Electric cars are also a focal point of the stimulus. Significant rebates are planned for the purchase of an electric vehicle or home charging station. Biofuel producers will be interested in the plan to reduce the carbon footprint of gasoline by 5% by 2020 and offer incentives to fuel retailers to sell fuels with a high amount of biodiesel or ethanol.

Research and development has not been forgotten. A combined $375 million is earmarked for research and development of low-carbon technologies with a focus on developing lower-carbon cars and trucks. This is presumably an attempt to kick-start Ontario’s sagging auto industry.

A Pivotal Moment for Ontario

These next four years will be pivotal for the Ontario CleanTech sector. When it comes to CleanTech that serves larger emitters influenced by GHG cap-and-trade, the path is more clear. Most economists agree that Cap-and-Trade is a viable way to decrease emissions provided it is implemented properly. The pace of change for larger emitters will be determined in part by how quickly Ontario throttles back its GHG allowances. While the rate of decrease is set in principle, there is considerable room for the Ontario government to issue extra allowances to industries struggling to compete globally. The Ontario government should resist this temptation as much as possible, use of these exemptions has been a significant problem for the EU’s Cap-and-Trade system, watering down its effectiveness.
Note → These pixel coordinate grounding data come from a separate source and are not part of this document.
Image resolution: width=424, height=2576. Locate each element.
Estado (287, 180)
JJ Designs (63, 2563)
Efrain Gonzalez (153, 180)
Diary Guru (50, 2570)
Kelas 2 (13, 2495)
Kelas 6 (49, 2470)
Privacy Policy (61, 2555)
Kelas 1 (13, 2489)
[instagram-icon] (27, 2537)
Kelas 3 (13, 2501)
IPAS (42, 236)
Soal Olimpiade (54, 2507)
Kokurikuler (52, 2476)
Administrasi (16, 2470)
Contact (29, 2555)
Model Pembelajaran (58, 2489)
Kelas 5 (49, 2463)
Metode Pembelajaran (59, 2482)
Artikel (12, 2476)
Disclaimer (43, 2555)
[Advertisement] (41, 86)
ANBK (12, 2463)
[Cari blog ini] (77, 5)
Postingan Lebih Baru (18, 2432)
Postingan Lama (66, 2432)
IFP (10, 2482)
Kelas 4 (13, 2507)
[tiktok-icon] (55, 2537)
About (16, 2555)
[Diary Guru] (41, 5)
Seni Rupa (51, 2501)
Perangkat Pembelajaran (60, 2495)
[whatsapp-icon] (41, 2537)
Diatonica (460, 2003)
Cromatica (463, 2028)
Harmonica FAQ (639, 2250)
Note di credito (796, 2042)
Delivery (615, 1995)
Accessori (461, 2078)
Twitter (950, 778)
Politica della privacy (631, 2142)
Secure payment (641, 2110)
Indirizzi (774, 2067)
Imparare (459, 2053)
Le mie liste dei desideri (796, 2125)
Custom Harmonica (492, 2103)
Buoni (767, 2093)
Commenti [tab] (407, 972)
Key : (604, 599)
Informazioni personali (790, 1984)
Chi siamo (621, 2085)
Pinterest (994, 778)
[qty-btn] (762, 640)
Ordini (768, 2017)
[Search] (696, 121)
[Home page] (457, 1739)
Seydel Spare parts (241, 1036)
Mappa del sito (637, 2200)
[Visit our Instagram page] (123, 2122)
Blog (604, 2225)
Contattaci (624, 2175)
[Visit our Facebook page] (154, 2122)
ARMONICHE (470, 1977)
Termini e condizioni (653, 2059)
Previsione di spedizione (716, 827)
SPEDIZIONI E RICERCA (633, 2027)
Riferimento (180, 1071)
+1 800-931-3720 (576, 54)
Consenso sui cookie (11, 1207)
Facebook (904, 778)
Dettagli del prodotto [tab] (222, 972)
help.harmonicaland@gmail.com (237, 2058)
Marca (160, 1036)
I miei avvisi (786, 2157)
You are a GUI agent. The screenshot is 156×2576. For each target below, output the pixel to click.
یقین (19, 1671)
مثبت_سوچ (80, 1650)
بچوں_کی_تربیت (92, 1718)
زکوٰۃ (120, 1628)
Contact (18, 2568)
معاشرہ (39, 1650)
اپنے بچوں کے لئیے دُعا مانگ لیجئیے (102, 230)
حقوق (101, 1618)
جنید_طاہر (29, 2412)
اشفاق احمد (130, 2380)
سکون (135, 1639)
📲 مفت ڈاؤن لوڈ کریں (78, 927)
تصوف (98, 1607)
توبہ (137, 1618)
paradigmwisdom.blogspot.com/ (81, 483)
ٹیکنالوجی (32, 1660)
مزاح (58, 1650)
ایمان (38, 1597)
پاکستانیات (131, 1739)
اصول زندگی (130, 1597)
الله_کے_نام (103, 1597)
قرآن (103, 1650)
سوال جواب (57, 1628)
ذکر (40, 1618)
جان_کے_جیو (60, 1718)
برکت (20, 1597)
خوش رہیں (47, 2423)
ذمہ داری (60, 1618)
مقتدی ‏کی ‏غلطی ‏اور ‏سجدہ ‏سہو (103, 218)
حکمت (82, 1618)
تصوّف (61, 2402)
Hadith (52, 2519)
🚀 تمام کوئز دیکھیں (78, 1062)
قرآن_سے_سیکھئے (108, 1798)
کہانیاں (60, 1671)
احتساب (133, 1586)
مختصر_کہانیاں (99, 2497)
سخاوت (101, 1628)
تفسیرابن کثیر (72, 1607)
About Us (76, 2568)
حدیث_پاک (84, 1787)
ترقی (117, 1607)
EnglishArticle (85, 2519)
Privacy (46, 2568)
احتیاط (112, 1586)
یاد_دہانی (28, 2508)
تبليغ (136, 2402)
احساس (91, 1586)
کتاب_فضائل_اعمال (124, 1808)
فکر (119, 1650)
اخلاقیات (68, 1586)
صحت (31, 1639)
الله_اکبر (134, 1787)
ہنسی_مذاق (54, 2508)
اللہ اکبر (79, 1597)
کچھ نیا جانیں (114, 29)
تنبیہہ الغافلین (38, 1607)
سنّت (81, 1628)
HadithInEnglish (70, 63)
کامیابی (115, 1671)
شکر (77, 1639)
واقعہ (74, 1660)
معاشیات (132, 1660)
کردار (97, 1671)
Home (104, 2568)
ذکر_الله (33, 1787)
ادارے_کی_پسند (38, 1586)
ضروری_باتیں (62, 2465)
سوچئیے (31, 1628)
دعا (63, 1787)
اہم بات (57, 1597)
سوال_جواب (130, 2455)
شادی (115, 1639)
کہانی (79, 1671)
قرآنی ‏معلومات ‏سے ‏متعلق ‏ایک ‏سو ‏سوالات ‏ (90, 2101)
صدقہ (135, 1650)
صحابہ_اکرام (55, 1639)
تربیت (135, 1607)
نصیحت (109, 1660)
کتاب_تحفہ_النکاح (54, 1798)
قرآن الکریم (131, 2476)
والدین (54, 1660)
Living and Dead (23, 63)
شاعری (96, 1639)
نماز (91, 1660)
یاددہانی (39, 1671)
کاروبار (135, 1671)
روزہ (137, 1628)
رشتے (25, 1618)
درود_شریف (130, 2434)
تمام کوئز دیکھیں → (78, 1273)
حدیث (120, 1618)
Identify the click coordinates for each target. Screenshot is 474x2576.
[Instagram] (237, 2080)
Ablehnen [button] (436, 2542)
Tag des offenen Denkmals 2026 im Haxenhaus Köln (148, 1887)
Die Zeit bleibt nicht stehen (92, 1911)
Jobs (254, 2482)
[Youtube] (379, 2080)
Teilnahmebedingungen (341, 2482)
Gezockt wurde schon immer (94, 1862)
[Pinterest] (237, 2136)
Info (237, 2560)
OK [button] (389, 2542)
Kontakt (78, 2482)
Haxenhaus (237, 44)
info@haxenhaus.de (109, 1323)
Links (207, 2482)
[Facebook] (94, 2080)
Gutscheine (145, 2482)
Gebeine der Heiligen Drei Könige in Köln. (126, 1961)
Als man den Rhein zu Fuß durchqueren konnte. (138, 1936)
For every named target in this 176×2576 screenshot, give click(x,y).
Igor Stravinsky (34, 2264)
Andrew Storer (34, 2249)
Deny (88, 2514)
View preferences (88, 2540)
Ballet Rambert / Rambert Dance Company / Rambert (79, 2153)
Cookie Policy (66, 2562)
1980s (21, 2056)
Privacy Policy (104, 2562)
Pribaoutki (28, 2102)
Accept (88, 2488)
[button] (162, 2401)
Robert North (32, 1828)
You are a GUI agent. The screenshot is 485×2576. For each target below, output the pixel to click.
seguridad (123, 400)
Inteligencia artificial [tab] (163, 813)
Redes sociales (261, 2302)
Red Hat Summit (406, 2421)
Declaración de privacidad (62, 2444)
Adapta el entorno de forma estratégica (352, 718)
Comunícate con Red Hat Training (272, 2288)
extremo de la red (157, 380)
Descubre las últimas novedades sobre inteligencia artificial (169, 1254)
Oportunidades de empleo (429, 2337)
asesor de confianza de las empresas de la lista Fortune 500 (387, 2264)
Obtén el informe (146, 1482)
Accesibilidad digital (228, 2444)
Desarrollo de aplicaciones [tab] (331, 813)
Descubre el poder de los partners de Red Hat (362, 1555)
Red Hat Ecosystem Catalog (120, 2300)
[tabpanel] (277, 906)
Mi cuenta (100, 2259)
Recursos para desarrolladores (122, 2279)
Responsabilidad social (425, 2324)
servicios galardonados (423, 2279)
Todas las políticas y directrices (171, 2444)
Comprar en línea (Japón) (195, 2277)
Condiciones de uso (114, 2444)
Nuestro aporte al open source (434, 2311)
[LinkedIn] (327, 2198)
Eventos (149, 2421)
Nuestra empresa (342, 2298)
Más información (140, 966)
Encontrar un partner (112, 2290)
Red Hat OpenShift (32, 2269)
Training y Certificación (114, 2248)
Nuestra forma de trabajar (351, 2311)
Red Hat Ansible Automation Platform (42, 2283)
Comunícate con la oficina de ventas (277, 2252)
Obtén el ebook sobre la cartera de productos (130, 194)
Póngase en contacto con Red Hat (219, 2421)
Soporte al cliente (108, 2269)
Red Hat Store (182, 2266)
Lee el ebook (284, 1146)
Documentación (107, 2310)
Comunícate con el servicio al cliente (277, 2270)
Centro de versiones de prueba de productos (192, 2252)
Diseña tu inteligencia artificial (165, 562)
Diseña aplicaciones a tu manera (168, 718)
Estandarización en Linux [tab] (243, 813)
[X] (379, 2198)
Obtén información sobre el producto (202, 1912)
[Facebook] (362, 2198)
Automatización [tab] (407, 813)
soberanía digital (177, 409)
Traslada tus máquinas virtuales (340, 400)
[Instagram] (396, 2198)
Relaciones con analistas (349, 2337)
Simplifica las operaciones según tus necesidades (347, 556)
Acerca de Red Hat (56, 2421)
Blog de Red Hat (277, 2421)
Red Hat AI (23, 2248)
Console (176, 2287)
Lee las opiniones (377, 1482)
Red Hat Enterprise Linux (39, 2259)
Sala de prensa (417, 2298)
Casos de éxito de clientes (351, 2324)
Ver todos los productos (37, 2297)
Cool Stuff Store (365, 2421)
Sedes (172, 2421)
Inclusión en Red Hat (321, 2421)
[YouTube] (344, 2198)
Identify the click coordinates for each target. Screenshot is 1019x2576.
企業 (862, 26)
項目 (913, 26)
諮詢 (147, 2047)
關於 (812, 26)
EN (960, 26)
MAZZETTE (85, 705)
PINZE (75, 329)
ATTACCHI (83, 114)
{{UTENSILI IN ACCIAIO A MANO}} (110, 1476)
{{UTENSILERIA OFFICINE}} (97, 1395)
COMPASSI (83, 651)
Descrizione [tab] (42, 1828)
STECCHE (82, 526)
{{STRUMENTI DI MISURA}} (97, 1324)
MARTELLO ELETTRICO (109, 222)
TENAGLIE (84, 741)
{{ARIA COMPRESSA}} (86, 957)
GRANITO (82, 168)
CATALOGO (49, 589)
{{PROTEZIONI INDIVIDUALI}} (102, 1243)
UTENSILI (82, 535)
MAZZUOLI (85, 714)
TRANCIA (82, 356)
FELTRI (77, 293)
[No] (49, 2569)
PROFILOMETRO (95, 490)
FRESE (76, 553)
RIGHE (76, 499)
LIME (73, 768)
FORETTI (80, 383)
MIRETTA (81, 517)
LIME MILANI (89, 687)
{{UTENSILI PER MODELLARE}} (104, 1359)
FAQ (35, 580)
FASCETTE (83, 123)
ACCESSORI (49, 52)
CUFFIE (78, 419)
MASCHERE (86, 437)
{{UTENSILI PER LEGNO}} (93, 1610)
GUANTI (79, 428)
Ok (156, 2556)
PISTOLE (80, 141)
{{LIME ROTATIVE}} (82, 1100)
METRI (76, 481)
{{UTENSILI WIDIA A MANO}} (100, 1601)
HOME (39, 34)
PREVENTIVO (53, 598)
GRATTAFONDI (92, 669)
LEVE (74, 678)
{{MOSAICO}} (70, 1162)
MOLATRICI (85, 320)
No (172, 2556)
When it comes to small emitter decisions at the gas pump or thermostat, the Ontario government hopes that through regulations, incentives and stimulus the province can become Canada’s CleanTech hub for green-building and low-carbon mobility (such as electric car manufacturing). This could very well happen, but it is not going to happen through government stimulus alone.  It will depend on a network of investors, entrepreneurs and policymakers to craft the CleanTech industry of Canada’s future.